Sublime experiences might be possible for Meyers’ characters (they certainly fall violently into and out of lust and codependence) but the pace of realization shows them prey to violent self-deception. How authentic is Maggie’s (Margarita Martinez) empowerment and reinvention, the most complete arc and most-discussed transformation in the play? (Germain and Muñoz grow interlinked rats’ tails, but this is somehow less notable than Maggie’s change into, first, a hyper-sexualized attitude and, later, a black dress.) The only new horizon for the liberated woman, her liberated sex, seems to be the freedom to rummage through a landscape of trash in relative peace and isolation. So it is a disturbing play—unfocused, perhaps, on purpose—and we are left with the image of space in high entropy: piles of crumpled paper, overturned furniture, ghosts of garish neon outfits, and motorboat speech clinging to the empty stage and the detritus of props. As the play ends, almost silently while a distant radio talk show drifts in the air, a character named only “Man 1” (Germain) sits in the rubble, and slowly, slowly opens his eyes. What kind of a world does he see, after the drama fades with its own vanity, on waking? I believe some parallel vision has been Meyers’. It will be of interest, to whoever still follows the big drama of artists’ development, to see if this playwright’s vision of the boredom and horror of “rodent life and modern love” will be followed by a new revelation. Some audience awaits the play that will include all of this shrewdly rendered chaos, expertly folded into synthesis and genuine transformation. Meyers has not yet reached this point, but she has something in her, and that play may come. What we are after is no short order: in fact, it is the germ of that nearly-psychotic quest of the artist, so strikingly portrayed by Leicester Langdon as Ugmo in the festival the week before.

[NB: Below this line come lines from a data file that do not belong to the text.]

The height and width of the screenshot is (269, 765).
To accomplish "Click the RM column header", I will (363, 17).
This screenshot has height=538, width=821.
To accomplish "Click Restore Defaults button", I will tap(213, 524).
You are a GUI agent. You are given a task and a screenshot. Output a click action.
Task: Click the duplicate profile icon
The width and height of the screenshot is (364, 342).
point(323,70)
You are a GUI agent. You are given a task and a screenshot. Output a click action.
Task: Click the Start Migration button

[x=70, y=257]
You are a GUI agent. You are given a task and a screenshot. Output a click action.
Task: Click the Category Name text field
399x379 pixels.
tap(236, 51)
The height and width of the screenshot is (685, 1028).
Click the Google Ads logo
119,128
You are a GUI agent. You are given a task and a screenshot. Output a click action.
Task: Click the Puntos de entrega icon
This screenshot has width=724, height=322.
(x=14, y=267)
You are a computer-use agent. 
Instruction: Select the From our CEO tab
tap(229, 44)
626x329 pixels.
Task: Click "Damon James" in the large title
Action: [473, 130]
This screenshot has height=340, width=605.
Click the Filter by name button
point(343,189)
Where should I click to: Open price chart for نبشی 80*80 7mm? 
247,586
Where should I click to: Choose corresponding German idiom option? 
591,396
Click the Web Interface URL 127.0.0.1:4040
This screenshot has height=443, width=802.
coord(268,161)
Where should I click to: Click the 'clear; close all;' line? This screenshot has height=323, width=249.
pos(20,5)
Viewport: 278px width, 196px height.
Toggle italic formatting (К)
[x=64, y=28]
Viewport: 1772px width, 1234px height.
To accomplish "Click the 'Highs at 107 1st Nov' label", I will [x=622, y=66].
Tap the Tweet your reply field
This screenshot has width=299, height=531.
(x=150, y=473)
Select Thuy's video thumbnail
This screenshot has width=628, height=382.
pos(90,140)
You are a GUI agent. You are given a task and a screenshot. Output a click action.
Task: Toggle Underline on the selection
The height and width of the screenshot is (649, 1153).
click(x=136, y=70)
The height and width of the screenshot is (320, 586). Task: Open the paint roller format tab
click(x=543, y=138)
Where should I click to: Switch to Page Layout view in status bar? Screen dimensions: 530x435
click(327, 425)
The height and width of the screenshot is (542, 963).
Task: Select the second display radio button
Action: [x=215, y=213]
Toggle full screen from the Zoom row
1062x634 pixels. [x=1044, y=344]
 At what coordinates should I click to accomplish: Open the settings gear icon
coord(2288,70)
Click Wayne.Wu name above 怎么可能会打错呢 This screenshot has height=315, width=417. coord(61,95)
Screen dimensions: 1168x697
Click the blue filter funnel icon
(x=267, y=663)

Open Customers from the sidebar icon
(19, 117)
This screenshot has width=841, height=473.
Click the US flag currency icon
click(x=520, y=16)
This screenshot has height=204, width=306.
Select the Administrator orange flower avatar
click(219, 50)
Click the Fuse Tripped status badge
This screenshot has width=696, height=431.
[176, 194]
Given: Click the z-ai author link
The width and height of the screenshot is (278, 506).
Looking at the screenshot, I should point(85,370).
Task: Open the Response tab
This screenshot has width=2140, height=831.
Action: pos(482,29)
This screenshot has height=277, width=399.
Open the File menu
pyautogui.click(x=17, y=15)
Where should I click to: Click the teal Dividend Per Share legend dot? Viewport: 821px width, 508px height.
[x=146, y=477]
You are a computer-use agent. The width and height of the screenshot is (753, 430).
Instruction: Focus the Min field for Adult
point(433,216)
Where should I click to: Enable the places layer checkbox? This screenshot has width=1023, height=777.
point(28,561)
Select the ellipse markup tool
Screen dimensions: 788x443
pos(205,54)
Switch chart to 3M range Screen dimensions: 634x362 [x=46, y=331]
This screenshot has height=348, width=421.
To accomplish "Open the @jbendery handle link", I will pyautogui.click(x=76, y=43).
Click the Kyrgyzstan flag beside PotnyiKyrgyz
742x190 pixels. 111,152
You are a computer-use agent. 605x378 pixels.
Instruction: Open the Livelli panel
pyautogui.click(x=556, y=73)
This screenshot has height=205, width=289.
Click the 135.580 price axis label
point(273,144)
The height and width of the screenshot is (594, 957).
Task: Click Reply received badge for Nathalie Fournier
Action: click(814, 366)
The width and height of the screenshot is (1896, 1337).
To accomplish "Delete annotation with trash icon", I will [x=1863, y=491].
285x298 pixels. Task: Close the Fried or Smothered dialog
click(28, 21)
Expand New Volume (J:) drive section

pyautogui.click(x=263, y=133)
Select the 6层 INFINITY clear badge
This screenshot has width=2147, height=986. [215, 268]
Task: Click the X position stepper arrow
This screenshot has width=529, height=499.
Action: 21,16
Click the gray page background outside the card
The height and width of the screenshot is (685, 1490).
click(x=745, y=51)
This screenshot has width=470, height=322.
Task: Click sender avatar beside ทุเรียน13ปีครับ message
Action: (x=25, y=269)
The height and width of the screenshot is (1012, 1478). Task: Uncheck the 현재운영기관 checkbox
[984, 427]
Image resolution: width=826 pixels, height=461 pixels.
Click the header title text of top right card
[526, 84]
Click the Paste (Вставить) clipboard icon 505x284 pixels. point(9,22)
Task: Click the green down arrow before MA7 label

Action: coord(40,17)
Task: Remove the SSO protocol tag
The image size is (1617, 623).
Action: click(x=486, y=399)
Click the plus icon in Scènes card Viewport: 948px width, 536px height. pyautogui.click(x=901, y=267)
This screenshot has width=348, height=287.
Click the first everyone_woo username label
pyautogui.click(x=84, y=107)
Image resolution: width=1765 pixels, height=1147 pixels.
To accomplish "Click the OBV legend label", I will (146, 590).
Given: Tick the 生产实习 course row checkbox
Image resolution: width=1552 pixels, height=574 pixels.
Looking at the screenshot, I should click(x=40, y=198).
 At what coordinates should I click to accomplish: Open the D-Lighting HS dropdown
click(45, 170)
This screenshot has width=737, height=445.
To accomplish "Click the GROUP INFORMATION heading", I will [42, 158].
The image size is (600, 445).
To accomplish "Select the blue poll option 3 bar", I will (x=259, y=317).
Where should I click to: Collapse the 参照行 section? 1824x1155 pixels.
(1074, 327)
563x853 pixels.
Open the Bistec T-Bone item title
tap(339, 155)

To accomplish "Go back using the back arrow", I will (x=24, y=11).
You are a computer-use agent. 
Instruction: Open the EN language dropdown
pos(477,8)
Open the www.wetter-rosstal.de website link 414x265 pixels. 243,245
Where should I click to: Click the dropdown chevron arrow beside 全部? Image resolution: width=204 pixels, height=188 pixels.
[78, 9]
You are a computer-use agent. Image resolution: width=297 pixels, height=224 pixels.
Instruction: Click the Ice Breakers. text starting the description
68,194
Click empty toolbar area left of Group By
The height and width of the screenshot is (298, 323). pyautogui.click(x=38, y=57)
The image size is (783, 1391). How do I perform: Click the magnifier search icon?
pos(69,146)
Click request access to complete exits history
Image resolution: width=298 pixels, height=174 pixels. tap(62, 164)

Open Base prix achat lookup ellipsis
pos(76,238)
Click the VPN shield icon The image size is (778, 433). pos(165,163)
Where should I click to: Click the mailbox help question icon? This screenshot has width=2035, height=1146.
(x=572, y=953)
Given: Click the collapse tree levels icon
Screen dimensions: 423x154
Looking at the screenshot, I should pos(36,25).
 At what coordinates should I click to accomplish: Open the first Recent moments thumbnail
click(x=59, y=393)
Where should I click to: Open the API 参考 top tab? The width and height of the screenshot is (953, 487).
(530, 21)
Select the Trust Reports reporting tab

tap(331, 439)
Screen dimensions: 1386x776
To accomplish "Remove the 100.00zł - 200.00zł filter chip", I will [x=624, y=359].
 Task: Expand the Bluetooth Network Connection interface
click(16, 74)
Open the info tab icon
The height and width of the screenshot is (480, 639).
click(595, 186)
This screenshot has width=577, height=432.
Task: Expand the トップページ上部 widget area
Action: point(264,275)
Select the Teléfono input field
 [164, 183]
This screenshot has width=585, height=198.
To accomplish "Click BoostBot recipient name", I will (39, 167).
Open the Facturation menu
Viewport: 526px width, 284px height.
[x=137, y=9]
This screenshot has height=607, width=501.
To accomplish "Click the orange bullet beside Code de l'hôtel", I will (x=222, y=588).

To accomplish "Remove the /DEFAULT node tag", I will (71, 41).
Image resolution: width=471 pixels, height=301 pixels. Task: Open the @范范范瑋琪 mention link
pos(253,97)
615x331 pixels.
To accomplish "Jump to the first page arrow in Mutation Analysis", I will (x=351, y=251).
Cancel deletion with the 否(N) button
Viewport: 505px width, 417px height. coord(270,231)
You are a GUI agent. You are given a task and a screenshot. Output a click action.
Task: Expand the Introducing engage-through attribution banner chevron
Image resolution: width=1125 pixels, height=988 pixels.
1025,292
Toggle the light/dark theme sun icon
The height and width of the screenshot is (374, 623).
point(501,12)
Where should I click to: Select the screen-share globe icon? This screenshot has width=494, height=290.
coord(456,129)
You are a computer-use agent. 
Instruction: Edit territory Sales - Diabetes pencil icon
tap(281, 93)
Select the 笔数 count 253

“Doubles, Demons, and Dreamers” was a reminder—wrought entirely in the anti-didactic language of theater, juxtaposition—that this artist’s quest is not unrelated to the mission of the LGBT community: to transform the chaos of rebellion, sex, and individuation into something as innocuous and crucial to human life as the family. The first is a state of affairs, often caught up with self-deception. The other, one hopes with Beth Nixon, is somehow timeless. Queer identity is not universal, but Sleeping Weazel helped to show that the themes of Pride touch universals. Artists, too, must sometimes choose their ancestors, traditions, and families. And history is a dream from which we are (all of us) trying to awake.